Halbmondlicht sah seinen verwirrten Blick und schnurrte übertrieben, als sie zu ihm tappte. »Zweigpfote! Wie hast du das dann geschafft, diesen Fuchs zu verjagen?«, miaute sie bewundernd. Dabei glänzten ihre Augen und sandten ihm eine klare Botschaft; spiel mit.

Die anderen Katzen, die glücklicherweise entweder genug weit entfernt gewesen waren, um zu erkennen, was passiert war, oder wie Rotkehlchenflügel die Sicht wegen Dornbüschen versperrt gehabt hatten, schienen genauso stolz und überrascht. Dabei hatte Zweigpfote nichts gemacht.
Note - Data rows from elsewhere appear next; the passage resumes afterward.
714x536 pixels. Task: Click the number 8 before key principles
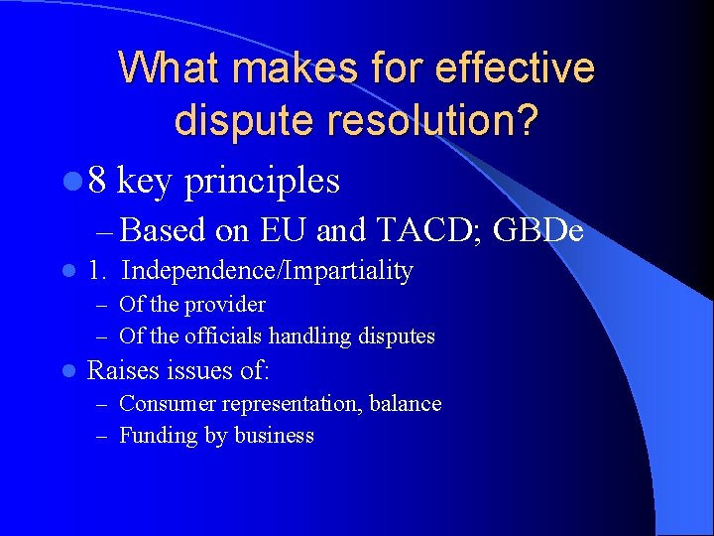[97, 181]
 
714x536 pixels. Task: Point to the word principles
[262, 182]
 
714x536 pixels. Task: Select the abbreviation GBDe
[537, 230]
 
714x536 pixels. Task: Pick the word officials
[225, 336]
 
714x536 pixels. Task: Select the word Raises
[124, 371]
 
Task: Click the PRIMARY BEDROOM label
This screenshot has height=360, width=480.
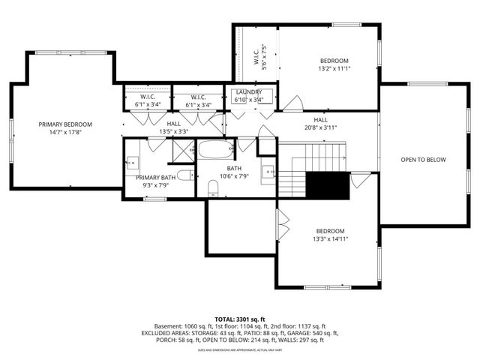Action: (x=66, y=124)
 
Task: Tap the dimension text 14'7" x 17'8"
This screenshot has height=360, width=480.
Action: (x=66, y=132)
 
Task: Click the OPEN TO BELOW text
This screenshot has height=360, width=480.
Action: (x=423, y=160)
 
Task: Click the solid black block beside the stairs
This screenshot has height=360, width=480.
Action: (x=329, y=184)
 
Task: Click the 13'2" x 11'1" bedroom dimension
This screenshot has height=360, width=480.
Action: (x=334, y=69)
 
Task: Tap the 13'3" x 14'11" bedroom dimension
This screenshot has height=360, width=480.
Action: (x=330, y=238)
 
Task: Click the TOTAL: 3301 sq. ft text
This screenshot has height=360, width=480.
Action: (x=240, y=319)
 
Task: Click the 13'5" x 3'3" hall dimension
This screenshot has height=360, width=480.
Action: (x=173, y=131)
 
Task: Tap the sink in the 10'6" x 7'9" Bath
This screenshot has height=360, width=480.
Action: (x=268, y=172)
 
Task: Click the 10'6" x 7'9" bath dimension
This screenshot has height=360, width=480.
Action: (x=234, y=177)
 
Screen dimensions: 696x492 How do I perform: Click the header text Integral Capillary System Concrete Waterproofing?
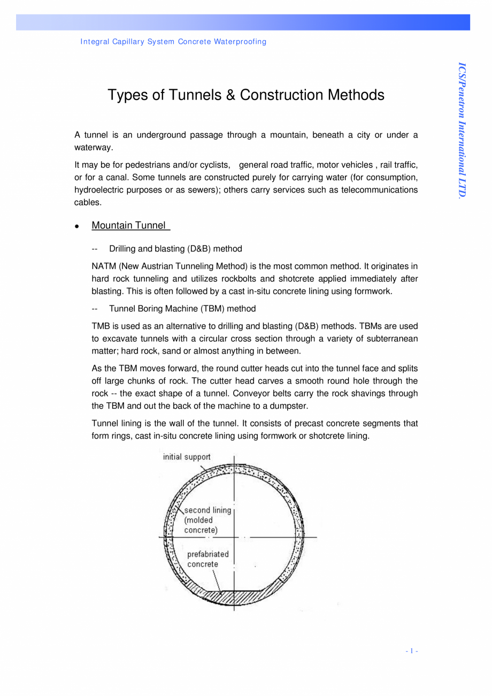pos(173,42)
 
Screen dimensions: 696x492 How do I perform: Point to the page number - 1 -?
pos(411,651)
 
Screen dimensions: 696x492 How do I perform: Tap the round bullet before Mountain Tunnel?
pos(78,226)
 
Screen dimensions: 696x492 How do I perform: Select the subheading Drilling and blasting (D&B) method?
pos(175,249)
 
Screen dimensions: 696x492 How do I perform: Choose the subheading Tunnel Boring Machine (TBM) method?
pos(182,309)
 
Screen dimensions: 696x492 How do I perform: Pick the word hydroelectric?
pos(96,190)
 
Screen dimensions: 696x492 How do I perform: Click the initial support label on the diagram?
pos(187,457)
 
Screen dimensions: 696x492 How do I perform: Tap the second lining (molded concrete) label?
pos(207,519)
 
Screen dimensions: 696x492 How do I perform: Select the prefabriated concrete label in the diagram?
pos(207,559)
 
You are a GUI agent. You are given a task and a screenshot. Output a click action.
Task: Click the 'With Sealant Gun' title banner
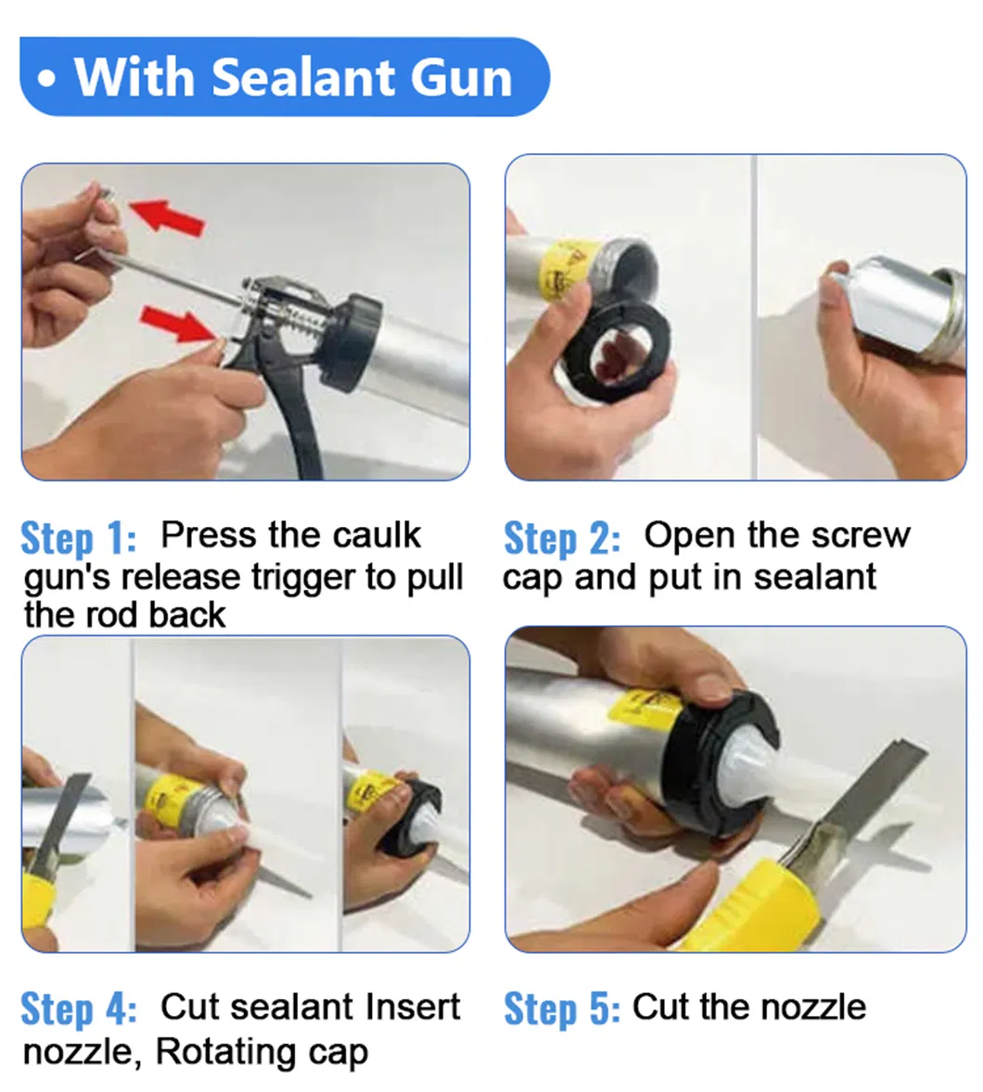coord(285,77)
»Du hast mein Leben gerettet«, flüsterte Zweigpfote zu Halbmondlicht, die dicht hinter ihm stand. »Aber wie? Ich verstehe nicht, wie -« Er wollte weitersprechen, doch Halbmondlicht hob den Schweif und warf ihm einen mahnenden Blick zu. Der Schüler seufzte leise und Nahm an, dass sie ihm nie erzählen wird, was gerade passiert war.
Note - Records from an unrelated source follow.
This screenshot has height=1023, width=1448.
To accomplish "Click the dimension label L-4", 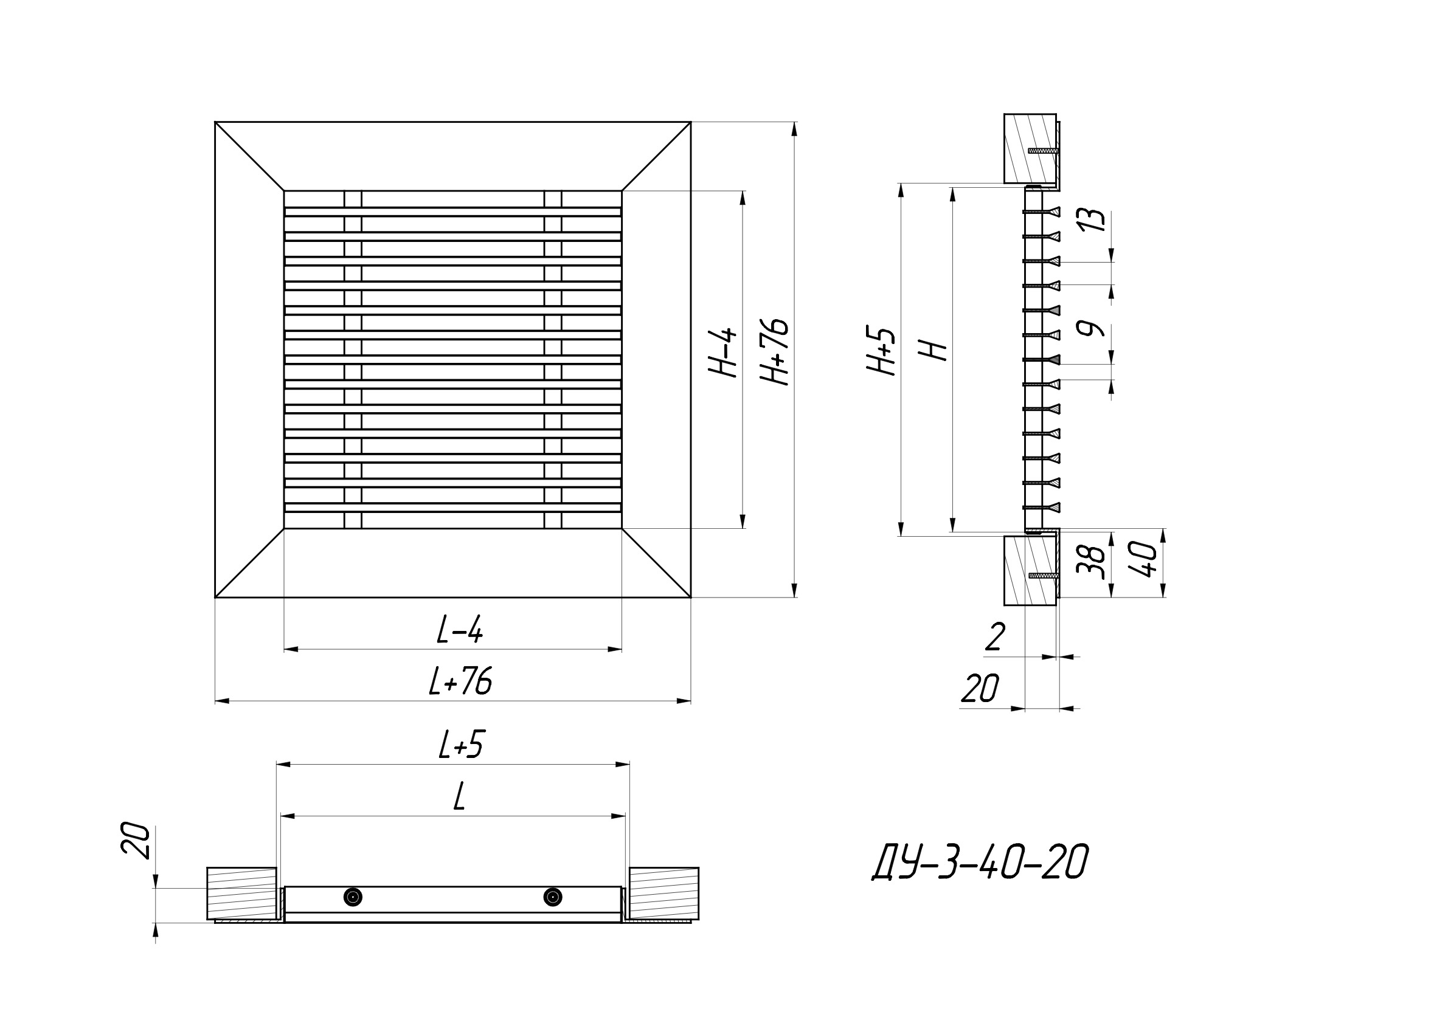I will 460,630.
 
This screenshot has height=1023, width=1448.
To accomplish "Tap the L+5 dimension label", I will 461,746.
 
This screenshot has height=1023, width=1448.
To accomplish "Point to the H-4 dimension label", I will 722,353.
Lichttraum trabte zu ihm und gratulierte ihm ebenfalls. Doch sie wusste, dass er es nicht gewesen war. Sie hatte dabei geholfen, den Fuchs mit unheimlichen Blicken zu verjagen. Während sie sprach und meinte, sie hätte keine Ahnung, wie Zweigpfote so begabt sein konnte und den Fuchs so schnell zu verjagen, klang sie so, als würde sie eigentlich zu sich sprechen; als verstünde sie nicht, was gerade passiert war.

Anders als bei ihrer Schwester. Halbmondlicht sah aus, als wäre das, was sie getan hatte, eine alltägliche Sache. Etwas, dass sie regelmässig tat.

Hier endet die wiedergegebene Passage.